Die gegenwärtige Wirtschaftskrise könne sich durch die IWF-Forderungen "kurzfristig verschärfen", prognostiziert Rainer Schweickert. "Die Ukraine musste ja ohnehin schon dieses Jahr mit einem Rückgang des Wachstums um 2,5 Prozent rechnen.

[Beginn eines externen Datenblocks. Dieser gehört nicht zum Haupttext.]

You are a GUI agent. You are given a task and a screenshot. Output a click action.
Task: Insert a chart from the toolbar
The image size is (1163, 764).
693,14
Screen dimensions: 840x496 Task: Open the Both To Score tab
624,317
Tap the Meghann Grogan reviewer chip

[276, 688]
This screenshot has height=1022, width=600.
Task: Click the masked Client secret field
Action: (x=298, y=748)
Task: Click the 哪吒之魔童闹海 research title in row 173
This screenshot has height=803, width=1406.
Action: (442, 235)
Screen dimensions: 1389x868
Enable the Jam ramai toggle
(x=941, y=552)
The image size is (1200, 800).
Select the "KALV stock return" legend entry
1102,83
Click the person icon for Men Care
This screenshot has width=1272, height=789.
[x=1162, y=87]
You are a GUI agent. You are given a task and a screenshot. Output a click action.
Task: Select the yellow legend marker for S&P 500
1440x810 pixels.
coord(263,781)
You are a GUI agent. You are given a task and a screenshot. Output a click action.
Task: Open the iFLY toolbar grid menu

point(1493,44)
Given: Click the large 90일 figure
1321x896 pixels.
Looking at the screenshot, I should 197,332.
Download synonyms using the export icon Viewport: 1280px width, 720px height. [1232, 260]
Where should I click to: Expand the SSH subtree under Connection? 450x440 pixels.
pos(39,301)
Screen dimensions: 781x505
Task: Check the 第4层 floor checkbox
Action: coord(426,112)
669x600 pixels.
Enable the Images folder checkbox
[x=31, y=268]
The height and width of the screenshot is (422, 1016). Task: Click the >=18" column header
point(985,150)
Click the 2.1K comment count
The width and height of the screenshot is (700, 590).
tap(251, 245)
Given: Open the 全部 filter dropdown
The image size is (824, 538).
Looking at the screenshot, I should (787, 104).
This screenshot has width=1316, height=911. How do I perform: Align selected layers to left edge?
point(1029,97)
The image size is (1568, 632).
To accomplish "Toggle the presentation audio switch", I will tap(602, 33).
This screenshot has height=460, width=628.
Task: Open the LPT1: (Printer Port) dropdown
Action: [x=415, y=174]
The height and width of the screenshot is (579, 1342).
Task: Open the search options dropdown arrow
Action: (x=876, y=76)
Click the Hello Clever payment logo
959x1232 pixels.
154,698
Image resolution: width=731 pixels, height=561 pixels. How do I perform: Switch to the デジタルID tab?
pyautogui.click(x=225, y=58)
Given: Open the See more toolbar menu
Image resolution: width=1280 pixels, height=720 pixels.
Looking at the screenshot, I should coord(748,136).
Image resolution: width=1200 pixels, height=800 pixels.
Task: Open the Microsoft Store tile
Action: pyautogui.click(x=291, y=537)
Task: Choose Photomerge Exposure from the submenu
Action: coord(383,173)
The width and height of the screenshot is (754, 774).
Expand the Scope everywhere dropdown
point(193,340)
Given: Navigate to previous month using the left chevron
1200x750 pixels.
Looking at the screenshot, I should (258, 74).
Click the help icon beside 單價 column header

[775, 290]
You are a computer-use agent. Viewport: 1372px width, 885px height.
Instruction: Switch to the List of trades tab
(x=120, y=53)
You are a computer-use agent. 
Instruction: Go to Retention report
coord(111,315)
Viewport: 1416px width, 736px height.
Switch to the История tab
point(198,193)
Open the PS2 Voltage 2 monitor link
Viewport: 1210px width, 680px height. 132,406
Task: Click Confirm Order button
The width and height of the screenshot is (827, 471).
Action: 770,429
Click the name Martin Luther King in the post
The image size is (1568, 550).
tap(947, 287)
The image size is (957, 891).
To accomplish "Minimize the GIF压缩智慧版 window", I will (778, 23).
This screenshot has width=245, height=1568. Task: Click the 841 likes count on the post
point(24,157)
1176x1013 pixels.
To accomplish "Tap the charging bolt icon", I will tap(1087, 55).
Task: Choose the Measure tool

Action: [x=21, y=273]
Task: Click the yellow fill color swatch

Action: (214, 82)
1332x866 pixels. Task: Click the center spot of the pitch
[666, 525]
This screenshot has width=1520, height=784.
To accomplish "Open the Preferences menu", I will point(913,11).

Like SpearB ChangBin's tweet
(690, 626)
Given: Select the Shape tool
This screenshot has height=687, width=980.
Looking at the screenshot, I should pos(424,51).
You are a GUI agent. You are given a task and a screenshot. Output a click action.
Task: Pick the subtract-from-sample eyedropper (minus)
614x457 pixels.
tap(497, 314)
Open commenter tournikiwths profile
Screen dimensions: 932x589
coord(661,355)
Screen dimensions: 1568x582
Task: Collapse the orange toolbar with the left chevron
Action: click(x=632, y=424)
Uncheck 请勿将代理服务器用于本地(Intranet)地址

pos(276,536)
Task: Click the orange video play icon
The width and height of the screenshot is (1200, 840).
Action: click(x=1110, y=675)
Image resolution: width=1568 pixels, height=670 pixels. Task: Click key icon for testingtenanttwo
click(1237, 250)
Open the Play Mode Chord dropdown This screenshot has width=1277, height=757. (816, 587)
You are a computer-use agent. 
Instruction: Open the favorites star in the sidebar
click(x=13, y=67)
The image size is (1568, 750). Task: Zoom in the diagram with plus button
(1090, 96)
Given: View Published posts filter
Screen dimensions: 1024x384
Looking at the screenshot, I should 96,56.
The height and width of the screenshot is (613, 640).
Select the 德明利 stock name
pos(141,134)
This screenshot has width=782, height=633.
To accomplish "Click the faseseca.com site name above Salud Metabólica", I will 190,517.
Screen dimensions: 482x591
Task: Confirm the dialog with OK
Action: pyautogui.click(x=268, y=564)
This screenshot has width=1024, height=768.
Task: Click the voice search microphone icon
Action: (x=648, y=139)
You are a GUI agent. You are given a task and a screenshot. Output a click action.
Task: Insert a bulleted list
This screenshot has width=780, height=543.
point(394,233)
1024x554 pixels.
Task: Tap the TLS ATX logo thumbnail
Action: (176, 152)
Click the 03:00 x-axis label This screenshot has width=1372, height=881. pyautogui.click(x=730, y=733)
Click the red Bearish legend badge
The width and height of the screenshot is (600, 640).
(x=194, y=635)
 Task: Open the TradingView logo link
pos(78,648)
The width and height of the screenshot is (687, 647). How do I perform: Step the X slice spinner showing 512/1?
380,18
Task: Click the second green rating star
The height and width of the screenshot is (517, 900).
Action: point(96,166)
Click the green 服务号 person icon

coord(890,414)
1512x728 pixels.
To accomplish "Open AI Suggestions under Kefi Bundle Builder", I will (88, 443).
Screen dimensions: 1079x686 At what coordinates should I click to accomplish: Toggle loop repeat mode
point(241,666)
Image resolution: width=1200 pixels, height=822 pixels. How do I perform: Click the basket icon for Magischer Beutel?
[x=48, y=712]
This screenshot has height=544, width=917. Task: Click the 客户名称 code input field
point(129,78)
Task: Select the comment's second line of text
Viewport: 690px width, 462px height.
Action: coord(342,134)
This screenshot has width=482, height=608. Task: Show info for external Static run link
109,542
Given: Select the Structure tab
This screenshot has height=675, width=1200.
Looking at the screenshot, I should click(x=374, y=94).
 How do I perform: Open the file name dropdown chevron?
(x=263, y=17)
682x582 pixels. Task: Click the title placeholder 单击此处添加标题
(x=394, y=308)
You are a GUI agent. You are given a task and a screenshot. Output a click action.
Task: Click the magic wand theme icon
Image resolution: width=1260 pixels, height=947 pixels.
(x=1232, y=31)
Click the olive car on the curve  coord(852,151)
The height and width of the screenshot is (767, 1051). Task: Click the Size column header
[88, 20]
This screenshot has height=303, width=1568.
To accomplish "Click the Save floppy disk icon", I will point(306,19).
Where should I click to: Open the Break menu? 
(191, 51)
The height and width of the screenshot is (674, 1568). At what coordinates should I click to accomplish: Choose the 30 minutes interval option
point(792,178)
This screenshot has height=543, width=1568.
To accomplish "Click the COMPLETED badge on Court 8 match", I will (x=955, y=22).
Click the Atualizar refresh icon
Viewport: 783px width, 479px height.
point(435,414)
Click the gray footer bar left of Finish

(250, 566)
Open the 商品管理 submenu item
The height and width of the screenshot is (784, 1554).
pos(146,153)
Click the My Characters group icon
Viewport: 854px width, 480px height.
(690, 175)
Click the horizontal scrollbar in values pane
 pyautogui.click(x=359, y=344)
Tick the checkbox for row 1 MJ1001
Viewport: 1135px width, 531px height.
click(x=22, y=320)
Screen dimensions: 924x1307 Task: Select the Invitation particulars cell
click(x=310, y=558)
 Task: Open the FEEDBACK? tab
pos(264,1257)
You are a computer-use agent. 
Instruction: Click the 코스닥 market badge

Das könnte sich, wenn die Maßnahmen umgesetzt werden, vielleicht noch einmal erhöhen - mit der Hoffnung, dass man die Lage mittelfristig in den Griff bekommt."

Auf die Menschen in der Ukraine kommen schwere Zeiten zuBild: picture alliance/AP Photo

Besonders für Menschen mit geringen Einkünften werde es eine schwere Durststrecke geben, meint Boris Kushniruk. "Zum gegenwärtigen Zeitpunkt ist das Volk leidensfähig - solange es nicht zum Krieg kommt", sagt der ukrainische Wirtschaftsexperte. "Wenn das Lebensniveaus sinkt, aber gleichzeitig die Regierung klar macht, dass auch große Unternehmen Steuern zahlen müssen und die Verschwendung staatlicher Gelder gestoppt wird, dann wird das Volk diese Entwicklung als geringeres Übel ansehen - im Vergleich zu einem möglichen Krieg."